Vanavond gaat het wel weer. Dan laat het viertal uit Melbourne zien dat ze hun seventies pubrock spelen met de energie van een hardcore punkband. Dan herinner je direct weer hoe ze de X-Ray op Lowlands afbraken, dan snap je hoe Amyl and the Sniffers kon uitgroeien tot een van de grootste livesensaties van het moment. En wanneer Amy als een razende over het podium rolt en in de bomen klimt, verbaast het je ook niet meer dat ze het hoekje van haar tand mist. Dan vraag je je vooral af hoe ze niet meer blauwe plekken heeft opgelopen. Overigens verliest ze later deze week op SXSW alsnog een tand tijdens een show. Duh.
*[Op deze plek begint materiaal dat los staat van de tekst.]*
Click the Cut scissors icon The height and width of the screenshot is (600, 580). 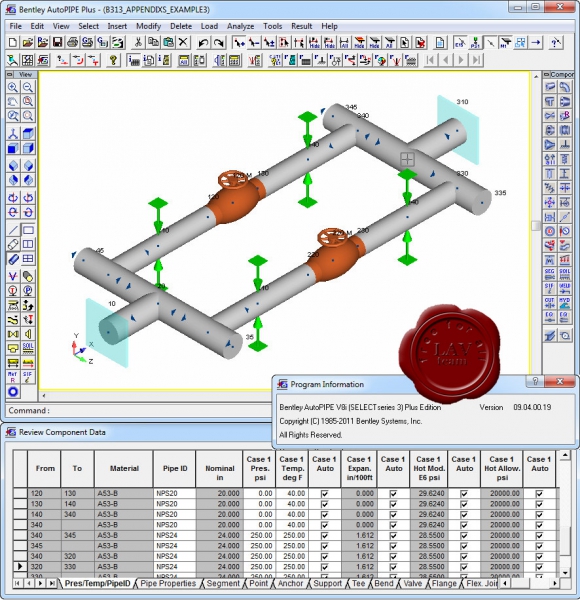[x=138, y=42]
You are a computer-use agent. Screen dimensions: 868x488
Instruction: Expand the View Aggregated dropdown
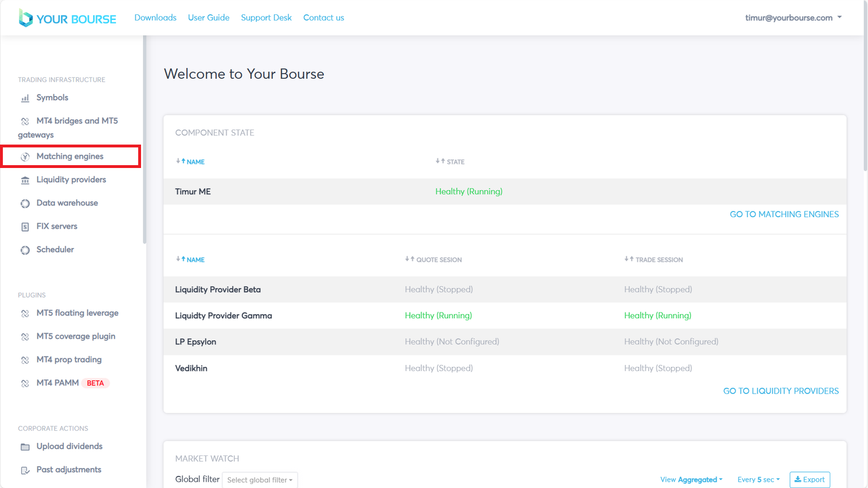[691, 479]
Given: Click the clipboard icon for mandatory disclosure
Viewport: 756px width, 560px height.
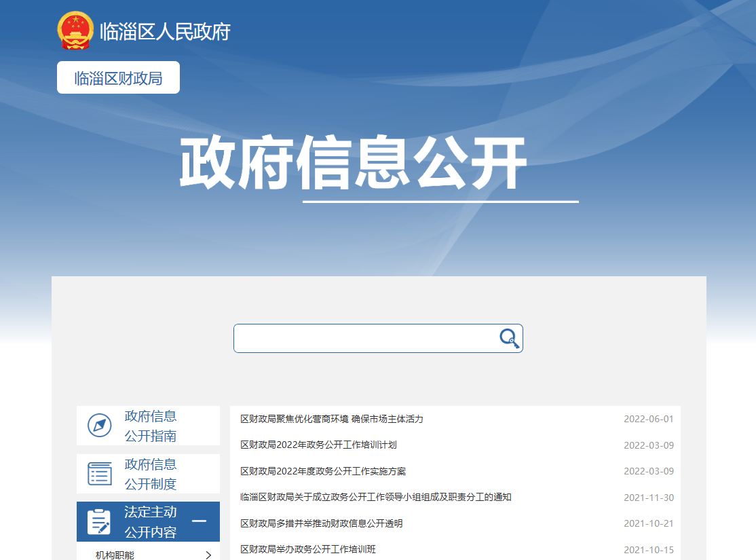Looking at the screenshot, I should 99,522.
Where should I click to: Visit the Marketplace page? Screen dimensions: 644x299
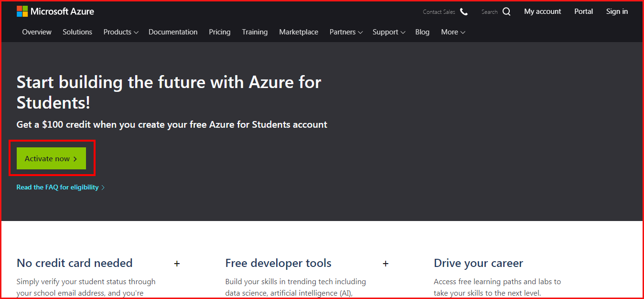(x=299, y=32)
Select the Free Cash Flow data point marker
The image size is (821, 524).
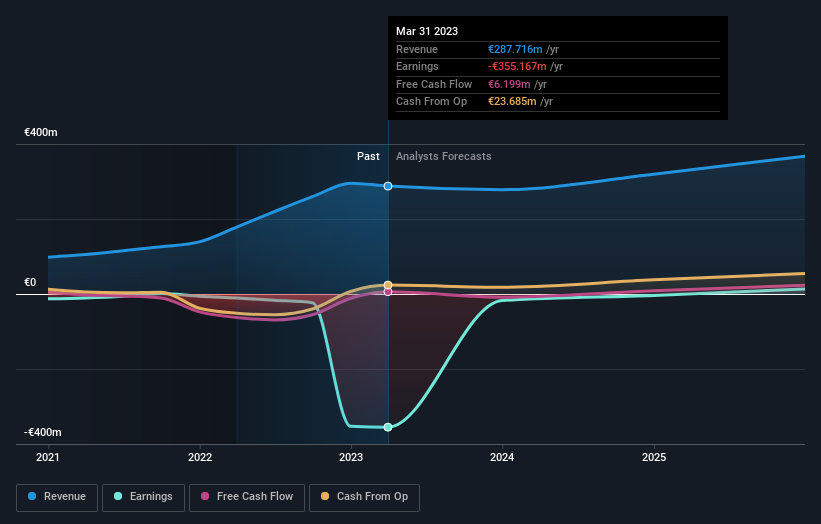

Op deze superzonnige middag in Austin is er van dat vuur nog weinig te zien. Amy zit met een grafgezicht op het trappetje en zegt zo weinig mogelijk, terwijl drummer Bryce Wilson en gitarist Declan Martens zich zo goed en kwaad als het gaat toch door het interview worstelen. De single ‘Monsoon Rock’ van het gelijknamige en aanstaande album? Die gaat over die keer dat ze op het festival van maatjes King Gizzard & the Lizard Wizard speelden, vertellen ze. Declan: ‘Het was november 2017, en terwijl het bijna zomer was in Melbourne, regende het pijpenstelen. Het bliksemde als een gek. Met de grote metalen palen die de tenten omhoog hielden en de gitaren in de hand was dat best wel eng, maar we we zijn niet geëlektrocuteerd. Daar heeft Amy een nummer over geschreven, omdat het regende als een moesson.’ Declan: ‘En wij rockten!’ Het valt even stil. Ze draaien zich om naar Amy. Die geeft geen kick.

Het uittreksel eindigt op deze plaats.